Your report will include the following:
A list of any existing lines of credit (loans, mortgages, credit cards, car finance etc)
Late or missed payment details
Joint bank accounts, joint mortgages and joint credit cards
Details of any CCJs or bankruptcies
Soft searches and hard credit checks
Soft searches will only be visible to you, but the rest of the information on your credit report is viewable by lenders. Lenders will then use this information to determine whether to lend to you or not.
The better your credit score, the easier you should find it to get a loan. Those with bigger scores tend to have a wider choice of deals and access to better interest rates too.
However, lenders are less concerned with your credit score itself than they are with your credit report as a whole and your overall financial situation.
They want to see examples of you managing debt sensibly, paying on time and in full, and not maxing out existing lines of credit.
They’ll look at your income and expenses to work out whether you can comfortably afford your repayments.
Some lenders even look at your address history. Those who’ve lived at the same address for a number of years may find it easier to get a loan.
Although it’s usually easier to get a loan with a good credit rating, you don’t necessarily need a good credit score for a loan.
Some lenders specialise in helping those with bad credit, though you might not be able to borrow as much money. Your interest rate will probably be higher too.
This is because you may be considered a high risk borrower and lenders will want to protect themselves financially in case you default on your payments.
It’s a good idea to try and improve your credit score before applying for a loan. There are lots of ways to do this. These include:
Registering to vote can improve your credit score, even if you don’t actually cast your vote on election day. Being on the electoral roll makes it easier for credit referencing agencies to confirm your identity.
If you’re not on the electoral roll, lenders may ask for other documents that prove your identity and address. This can slow down the loan application process, so make life easier for yourself by registering to vote.
The best thing you can do to boost your credit score and improve your chances of getting a loan is to pay each bill on time and in full. This shows that you’re on top of your finances and can handle debt sensibly.
If you’ve ever had a joint bank account or another joint finance product with a partner, this will be included on your credit report. When you apply for a loan, lenders may look into your partner’s credit history as well as your own.
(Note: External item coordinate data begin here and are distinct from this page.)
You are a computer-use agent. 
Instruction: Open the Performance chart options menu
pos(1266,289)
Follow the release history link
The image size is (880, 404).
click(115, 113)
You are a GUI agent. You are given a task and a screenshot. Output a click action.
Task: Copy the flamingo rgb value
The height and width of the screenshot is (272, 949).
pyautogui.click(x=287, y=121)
Even if you’ve broken up with this person and no longer combine your finances, their financial behaviour could still affect yours. Thankfully, it’s possible to financially ‘delink’ yourself from them. You can do this by contacting the credit referencing agencies and asking for a notice of disassociation.
If you have large balances on existing credit cards, overdrafts or personal loans, it can be a good idea to pay these off before applying for a new loan.
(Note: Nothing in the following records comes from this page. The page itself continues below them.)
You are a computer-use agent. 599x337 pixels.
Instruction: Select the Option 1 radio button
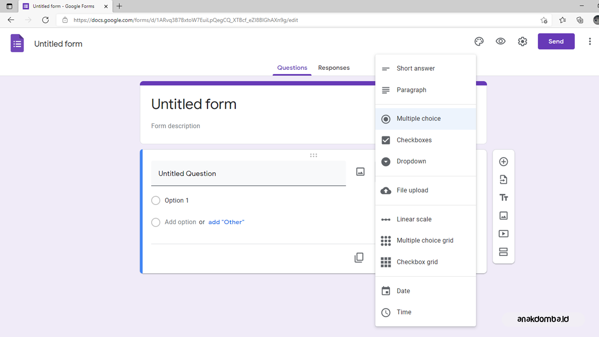tap(156, 200)

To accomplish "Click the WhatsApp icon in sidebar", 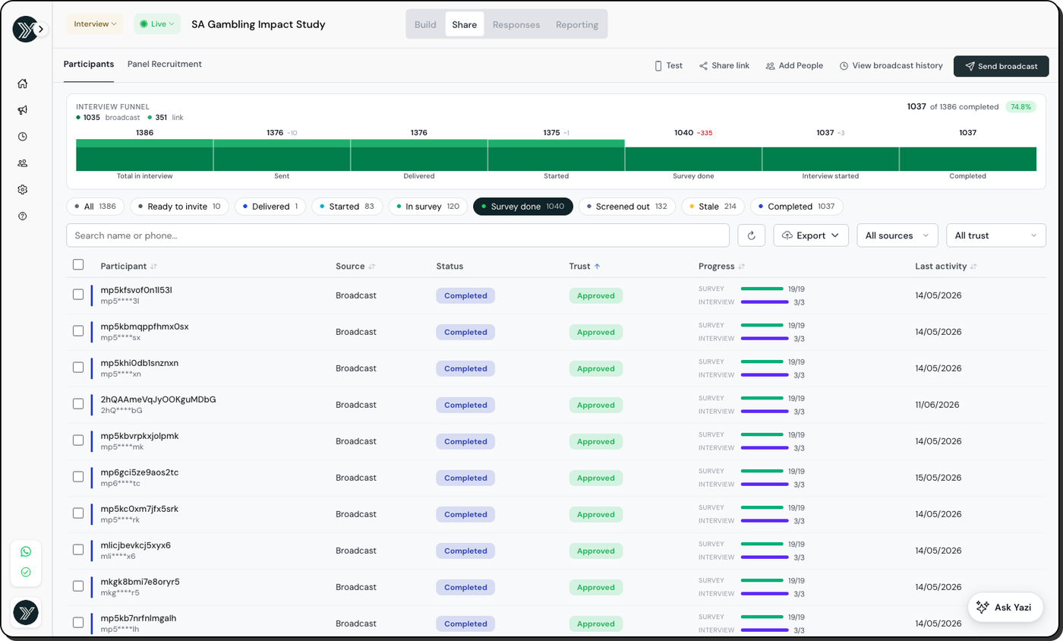I will 26,552.
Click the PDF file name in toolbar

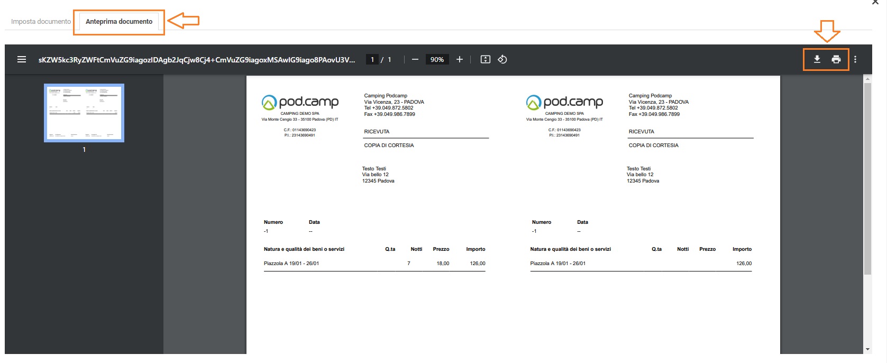pos(196,59)
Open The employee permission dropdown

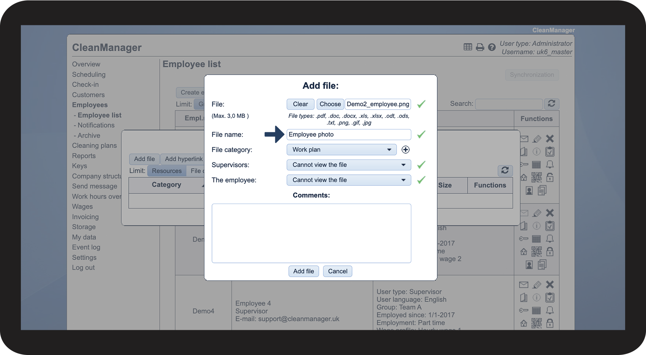(349, 180)
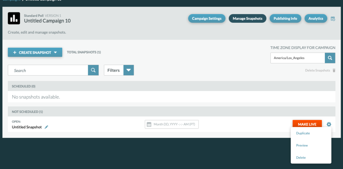Switch to Manage Snapshots tab
Screen dimensions: 343x169
point(248,18)
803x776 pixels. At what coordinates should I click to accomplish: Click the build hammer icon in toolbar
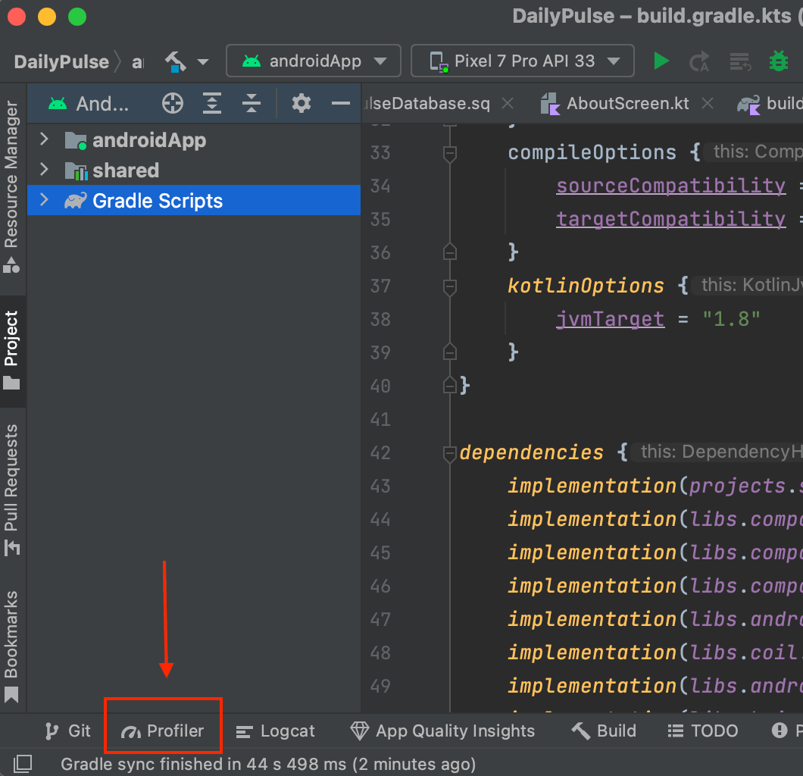176,61
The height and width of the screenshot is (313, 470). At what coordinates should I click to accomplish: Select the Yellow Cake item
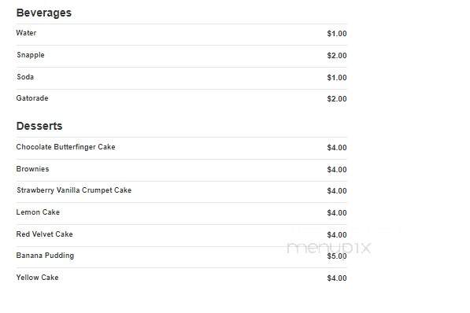[x=37, y=278]
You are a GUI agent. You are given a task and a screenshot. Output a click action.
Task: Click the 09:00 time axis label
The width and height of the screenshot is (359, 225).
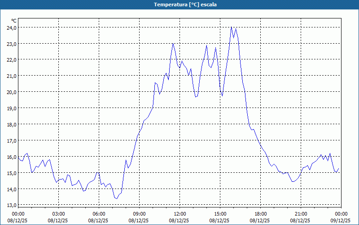coord(139,214)
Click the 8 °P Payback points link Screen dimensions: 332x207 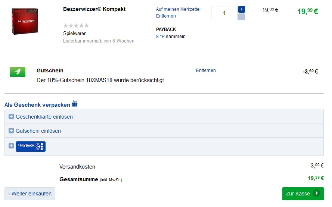(x=160, y=37)
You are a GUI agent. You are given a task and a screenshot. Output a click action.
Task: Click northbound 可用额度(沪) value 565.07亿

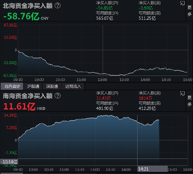(105, 18)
As a general rule, try to keep your credit utilisation rate at 30% or below. Your ‘credit utilisation rate’ refers to the amount of available credit that you’re actually using. So if, for example, you have access to £1,000 and you only borrow £300 of that money, your credit utilisation rate is 30%.
It’s okay to go over this percentage. You could use all of your available credit if you wish, but the credit referencing agencies recommend staying around the 30% figure to maintain a healthy credit report. By keeping your utilisation low, you can prove to lenders that you aren’t desperate for credit.
If you’re hoping to apply for a large personal loan in a few months’ time, it’s a good idea to avoid applying for other lines of credit in the run up to your main application.
This is because every time you apply for a line of credit, a ‘footprint’ is left on your credit report.
Too many of these footprints can harm your credit score and make it difficult to get approved for other loans. Getting approved can be particularly challenging if you’ve been rejected recently.
To improve your chances of getting a loan, try to spread your applications out and avoid applying for several in a short space of time.